Scotland’s First Minister Nicola Sturgeon has said she would consider entering into a “progressive alliance” with other left-of-centre parties to keep the Conservatives out of power
Launching the Scottish National Party’s campaign outside Westminster, she said: “If the parliamentary arithmetic lent itself to the SNP being part of a progressive alliance to keep the Tories out of Government, then the SNP would seek to be part of that.”
The SNP adopted a similar stance in the 2015 election. However, the First Minister said she thought the prospect of an alliance was much less likely this time around, because of Labour’s weakened electoral position.
“I’m not sure there are many people who think Labour are going to be in any position, on their own or with anyone else, to form a government,” she said.
An SNP spokesperson told The Independent that no talks had been held with other parties on the subject of a progressive alliance, and an electoral pact was "not something the SNP are seriously considering at the beginning of the campaign."

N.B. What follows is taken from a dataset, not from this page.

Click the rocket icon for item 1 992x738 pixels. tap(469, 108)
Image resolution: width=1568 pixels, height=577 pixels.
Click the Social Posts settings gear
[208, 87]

The spokesperson also said any progressive alliance would be more likely to occur after the results of the general election, when the number of seats gained by each party was known.
“It’s not something we are seriously thinking about right at the beginning of the campaign”.
However, Ms Sturgeon said her primary objective was “to win this election in Scotland and for Scotland”, and that she would use the campaign to win a greater mandate for a second independence referendum.
“Make no mistake, if the SNP wins this election in Scotland - and the Tories don't – then Theresa May’s attempt to block our mandate to hold another referendum when the time is right, will crumble to dust.”
Green Party leaders Caroline Lucas and Jonathan Bartley wrote a letter to their Labour and Liberal Democrat counterparts urging them to form an electoral pact before the election, in order to “stop the Tories from wrecking our country for generations to come.”
The Labour Party and the Liberal Democrats have repeatedly ruled out the idea of a progressive alliance.
The Shadow Chancellor John McDonnell said in December last year he believed “the electorate would be concerned if they thought parties were stitching up elections privately.”
In February this year Lib Dem leader Mr Farron said Jeremy Corbyn was “not progressive”, ruling out any alliance with Labour.